* **Exercise passage**:
══════════════════════════════
Websites can be frustrating as it is not always easy to find what you are looking for. For contacts about protection and restoration, a review of 12 council web sites suggests the following categories may be useful – environmental management or policy, planning, land management, environmental education, and parks and reserves. Pamphlets and other documents should be listed under ‘publications’.

If you need specialist ecological advice, contact ecologists, ecological/environmental consultants or landscape ecologists. The yellow pages should list many of them, though ecologists are also employed by agencies like Landcare Research or Forest Research Institute. Most are likely to be costly, and not all will have the relevant experience. You should clarify their experience before employing them – local DOC or council staff may be able to help.

Table 4. Agencies providing free advice on restoration planting
Agencies Agencies providing specialist advice
Department of Conservation - Conservancy and local Area Offices Web site: www.doc.govt.nz Canterbury - DOC Motukarara Nursery RD 2, Christchurch
Regional Councils District/City Councils
Fish and Game Councils Regional Offices Native Forests Restoration Trust P.O. Box 80-007, Green Bay Auckland 7 Phone: (09) 636 7564
New Zealand Ecological Restoration Network PO Box 9000, Christchurch  

Restoration proposals

All restoration projects begin with a vision. You need to formalise your vision as goals and objectives to provide focus and direction for everybody involved in the project. Planning prescribes the steps and actions needed to ensure that your restoration proposal is well thought out and feasible. It ensures a consistent and logical approach to management (see section 3, Management plans – the same principles apply).
══════════════════════════════
* **Extracted information**:
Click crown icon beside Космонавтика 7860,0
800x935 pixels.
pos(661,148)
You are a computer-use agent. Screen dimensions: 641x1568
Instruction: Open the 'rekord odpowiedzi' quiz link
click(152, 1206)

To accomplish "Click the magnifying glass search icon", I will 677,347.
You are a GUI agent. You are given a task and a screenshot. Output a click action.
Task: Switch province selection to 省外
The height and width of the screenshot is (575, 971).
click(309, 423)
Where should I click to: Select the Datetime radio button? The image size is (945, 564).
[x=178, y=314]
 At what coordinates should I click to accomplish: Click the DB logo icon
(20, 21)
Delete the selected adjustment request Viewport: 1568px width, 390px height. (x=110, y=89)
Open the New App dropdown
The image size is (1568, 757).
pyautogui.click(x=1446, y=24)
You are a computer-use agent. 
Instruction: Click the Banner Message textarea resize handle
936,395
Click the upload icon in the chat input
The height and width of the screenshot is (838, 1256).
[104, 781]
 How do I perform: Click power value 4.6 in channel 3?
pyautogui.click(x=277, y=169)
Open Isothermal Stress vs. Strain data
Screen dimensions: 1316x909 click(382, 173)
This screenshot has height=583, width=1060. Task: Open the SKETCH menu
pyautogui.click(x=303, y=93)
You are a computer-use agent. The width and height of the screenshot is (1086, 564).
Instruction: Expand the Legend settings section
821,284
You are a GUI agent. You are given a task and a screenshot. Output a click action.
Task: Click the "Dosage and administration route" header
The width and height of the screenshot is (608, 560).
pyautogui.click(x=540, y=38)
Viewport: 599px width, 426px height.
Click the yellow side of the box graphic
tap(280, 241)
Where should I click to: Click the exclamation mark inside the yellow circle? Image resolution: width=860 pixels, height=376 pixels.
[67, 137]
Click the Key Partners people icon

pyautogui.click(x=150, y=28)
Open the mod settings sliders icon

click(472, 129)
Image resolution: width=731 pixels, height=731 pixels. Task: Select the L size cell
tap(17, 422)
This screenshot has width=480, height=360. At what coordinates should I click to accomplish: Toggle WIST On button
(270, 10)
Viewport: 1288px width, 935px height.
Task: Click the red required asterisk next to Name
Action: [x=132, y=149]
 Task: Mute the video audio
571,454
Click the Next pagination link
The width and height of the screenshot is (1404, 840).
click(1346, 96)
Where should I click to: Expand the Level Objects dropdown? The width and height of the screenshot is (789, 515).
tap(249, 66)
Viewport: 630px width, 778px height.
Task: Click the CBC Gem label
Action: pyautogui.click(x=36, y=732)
══════════════════════════════
* **Aim of the exercise**: Reproduce the stretch of the passage on ecological restoration from "Websites can be" through "able to help.". The rows are irrelevant here and may be disregarded.

* **Answer to this problem**:
Websites can be frustrating as it is not always easy to find what you are looking for. For contacts about protection and restoration, a review of 12 council web sites suggests the following categories may be useful – environmental management or policy, planning, land management, environmental education, and parks and reserves. Pamphlets and other documents should be listed under ‘publications’.

If you need specialist ecological advice, contact ecologists, ecological/environmental consultants or landscape ecologists. The yellow pages should list many of them, though ecologists are also employed by agencies like Landcare Research or Forest Research Institute. Most are likely to be costly, and not all will have the relevant experience. You should clarify their experience before employing them – local DOC or council staff may be able to help.